An amazing 84% of patients who sustained a second whiplash injury reported recurrence and/or worseing of previously resolved neck and arm symptoms. Of those patients reporting a recurrence, 97% were symptom-free before the second accident.

When patients complain of headaches along with their neck and shoulder pain it indicates injury to the C2-C3 facet joint more than 1/2 the time.

In cases with severe acute symptoms of numbness and tingling, including increased dermatomal pain and weakness there is an increased likelyhood of damage to C3-4 through C6-7. The increased nerve injury and symptom severity such as pain and paresthesias in the periclavicular region, anterior and posterior neck, deltoid and trapezius muscles, as well as the dorsal arm, forearm, and hand make for a worse clinical prognosis.
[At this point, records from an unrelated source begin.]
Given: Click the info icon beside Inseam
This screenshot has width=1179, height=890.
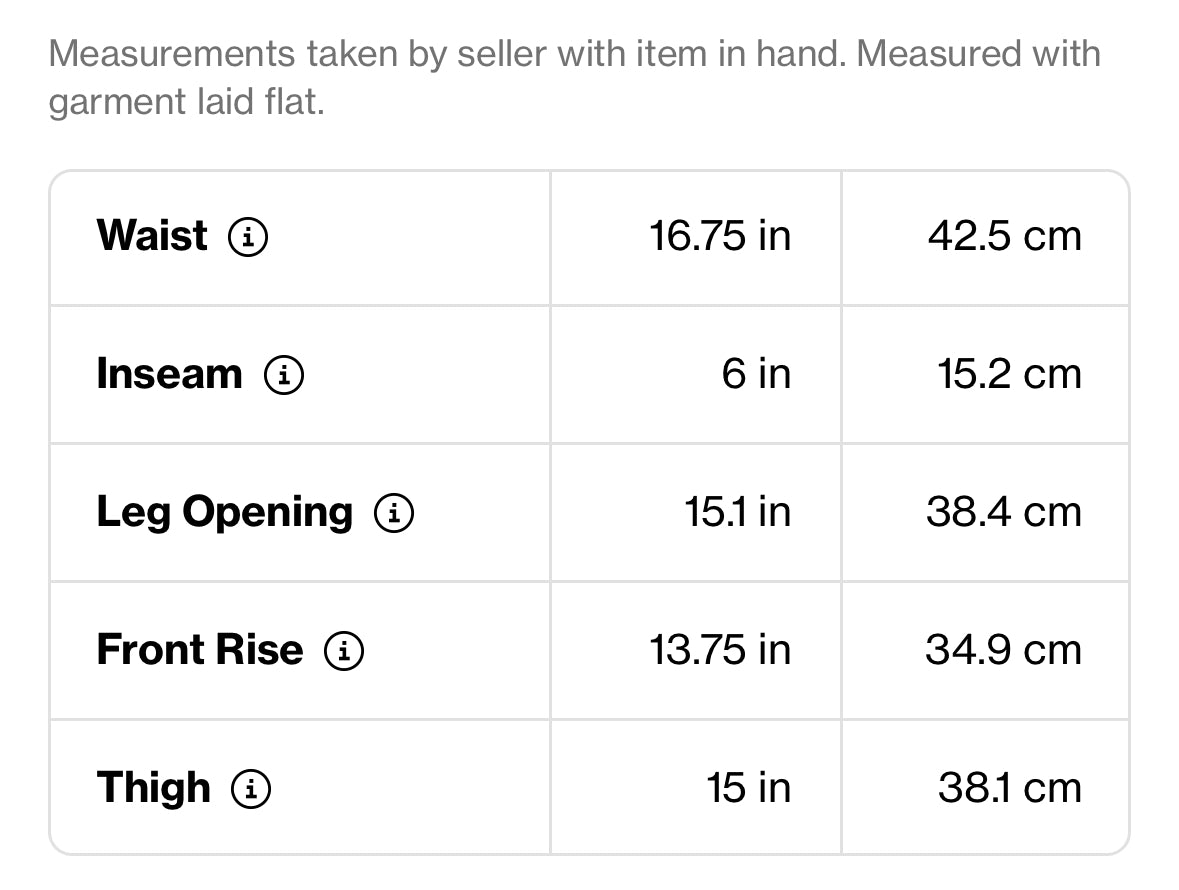Looking at the screenshot, I should pyautogui.click(x=284, y=374).
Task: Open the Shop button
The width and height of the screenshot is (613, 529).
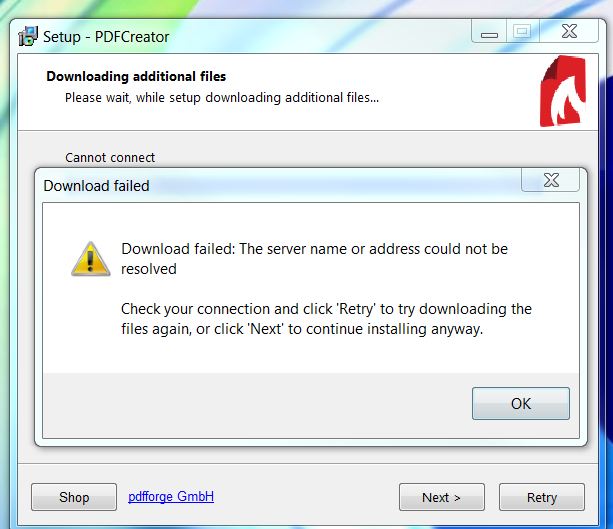Action: tap(74, 497)
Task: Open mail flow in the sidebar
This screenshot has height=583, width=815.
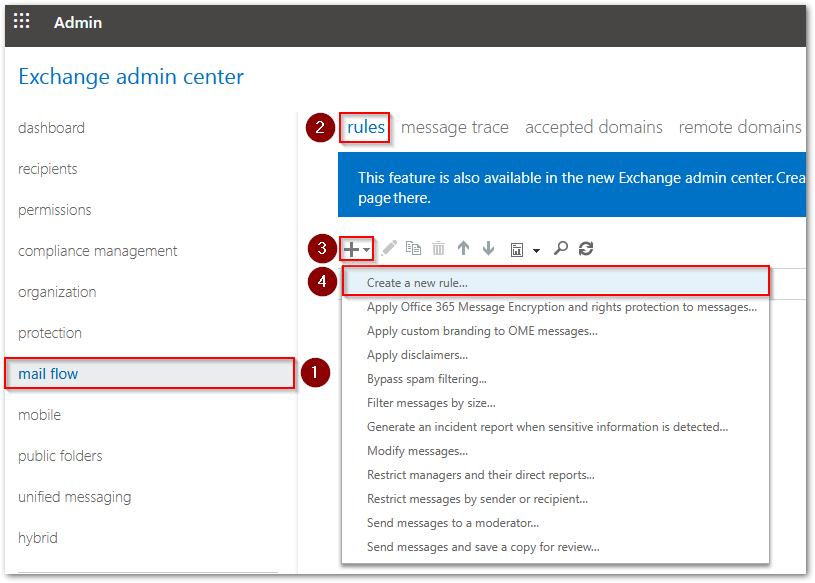Action: click(x=48, y=373)
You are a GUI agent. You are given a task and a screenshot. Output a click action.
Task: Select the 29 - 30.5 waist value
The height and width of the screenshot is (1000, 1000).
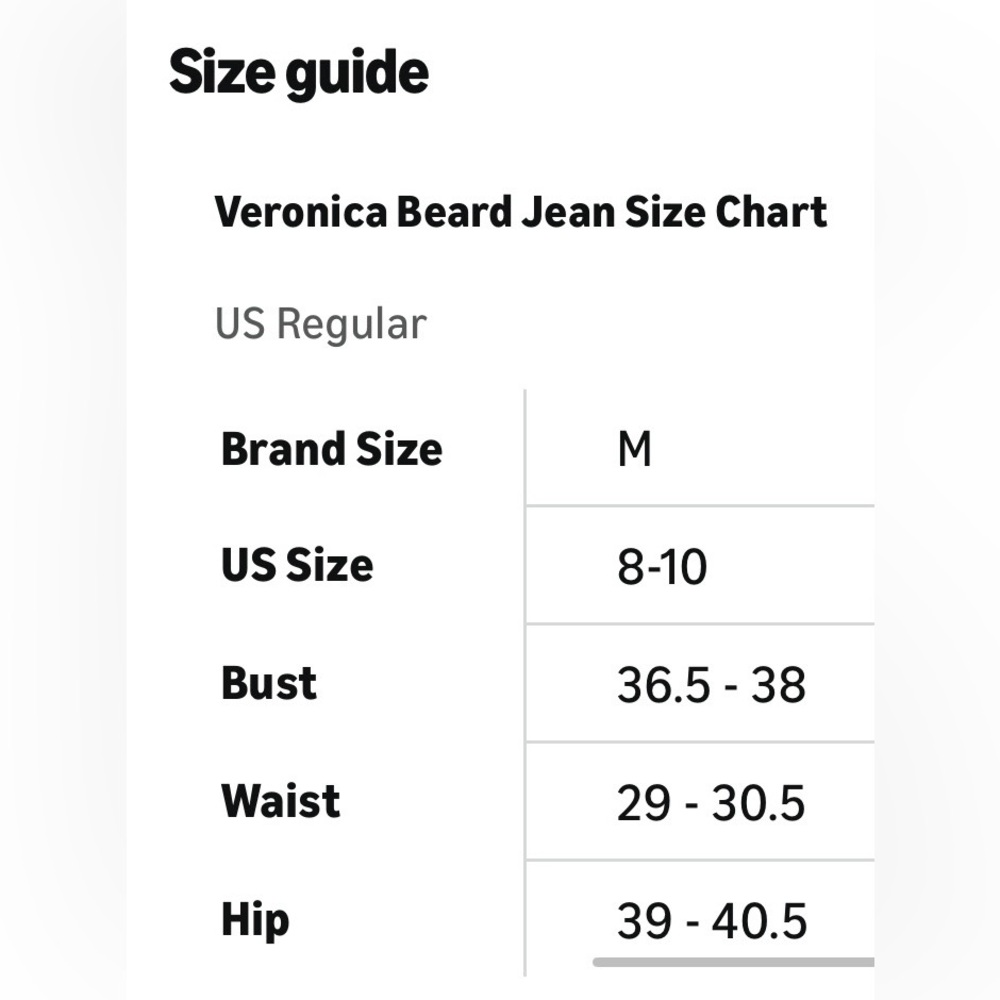point(711,802)
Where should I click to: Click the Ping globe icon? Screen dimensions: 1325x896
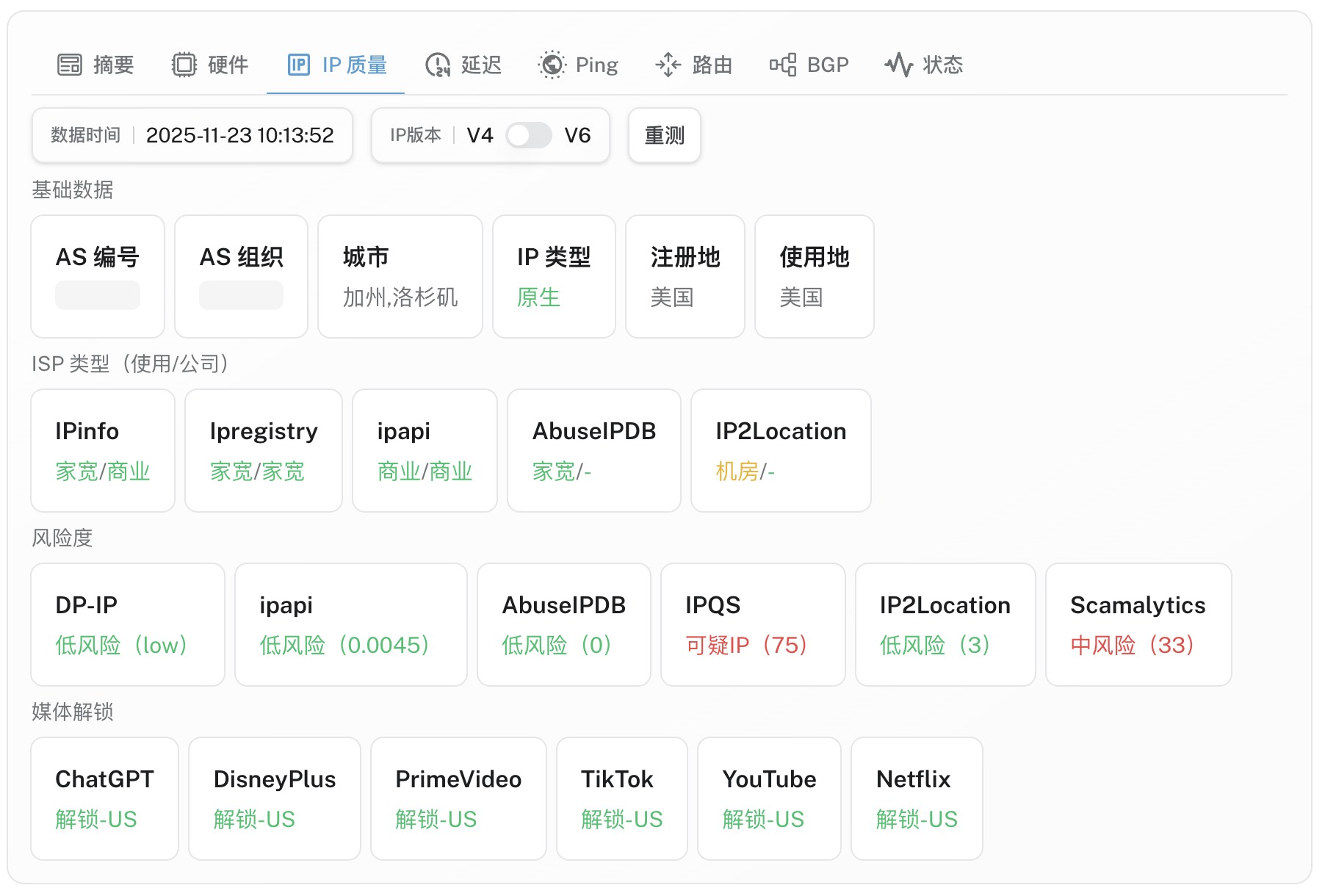pos(552,65)
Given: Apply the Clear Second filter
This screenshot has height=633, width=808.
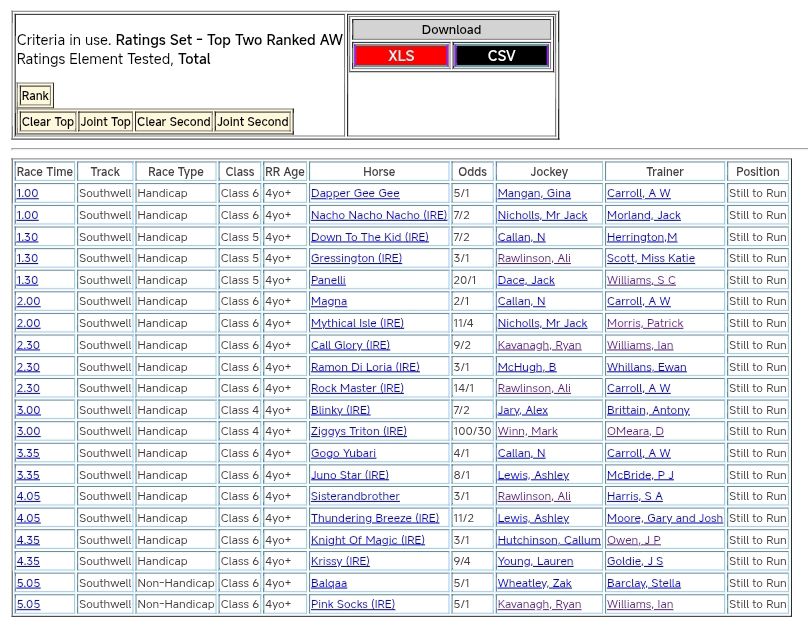Looking at the screenshot, I should pyautogui.click(x=174, y=122).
What condition make a Cervical Sprain/Strain injury worse?
Any rotation of the head or neck at the time of impact increases the forces imparted to the cervical facet joints and capsular structures which increases pain that leads to degenerative changes and a poor prognosis for recovery.

Patients who were surprised by the collision, who didn’t see or hear it coming, are particularly vulnerable for damage to critical ligaments and membranes.

Front end impacts cause injury to the upper cervical ligaments and membranes and are now included in the definition of whiplash trauma, along with rear-end and side impact collisions.

Indicators that you might have had a concussion; even if you didn’t blackout
There’s a good chance that you suffered from a concussion if you develop chronic headaches, have blurred vision, ringing in the ears, dizziness and vertigo-balance disturbances.